How do Large Language Models Handle Multilingualism?
This work addresses the problem of understanding and enhancing multilingual capabilities in LLMs for AI researchers and practitioners, offering an incremental method to improve performance without compromising other languages.
The study investigates how large language models (LLMs) process multilingual inputs, proposing a workflow where LLMs convert queries to English for task-solving and then generate responses in the original language, and validates this with a neuron detection method that enables targeted fine-tuning, achieving average improvements of 3.6% for high-resource and 2.3% for low-resource languages using only 400 documents.

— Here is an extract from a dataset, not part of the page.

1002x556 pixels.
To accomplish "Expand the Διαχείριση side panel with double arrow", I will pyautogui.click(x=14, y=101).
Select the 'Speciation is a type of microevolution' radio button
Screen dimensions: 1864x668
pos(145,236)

Large language models (LLMs) have demonstrated impressive capabilities across diverse languages. This study explores how LLMs handle multilingualism. Based on observed language ratio shifts among layers and the relationships between network structures and certain capabilities, we hypothesize the LLM's multilingual workflow ($\texttt{MWork}$): LLMs initially understand the query, converting multilingual inputs into English for task-solving. In the intermediate layers, they employ English for thinking and incorporate multilingual knowledge with self-attention and feed-forward structures, respectively. In the final layers, LLMs generate responses aligned with the original language of the query. To verify $\texttt{MWork}$, we introduce Parallel Language-specific Neuron Detection ($\texttt{PLND}$) to identify activated neurons for inputs in different languages without any labeled data. Using $\texttt{PLND}$, we validate $\texttt{MWork}$ through extensive experiments involving the deactivation of language-specific neurons across various layers and structures. Moreover, $\texttt{MWork}$ allows fine-tuning of language-specific neurons with a small dataset, enhancing multilingual abilities in a specific language without compromising others. This approach results in an average improvement of $3.6\%$ for high-resource languages and $2.3\%$ for low-resource languages across all tasks with just $400$ documents.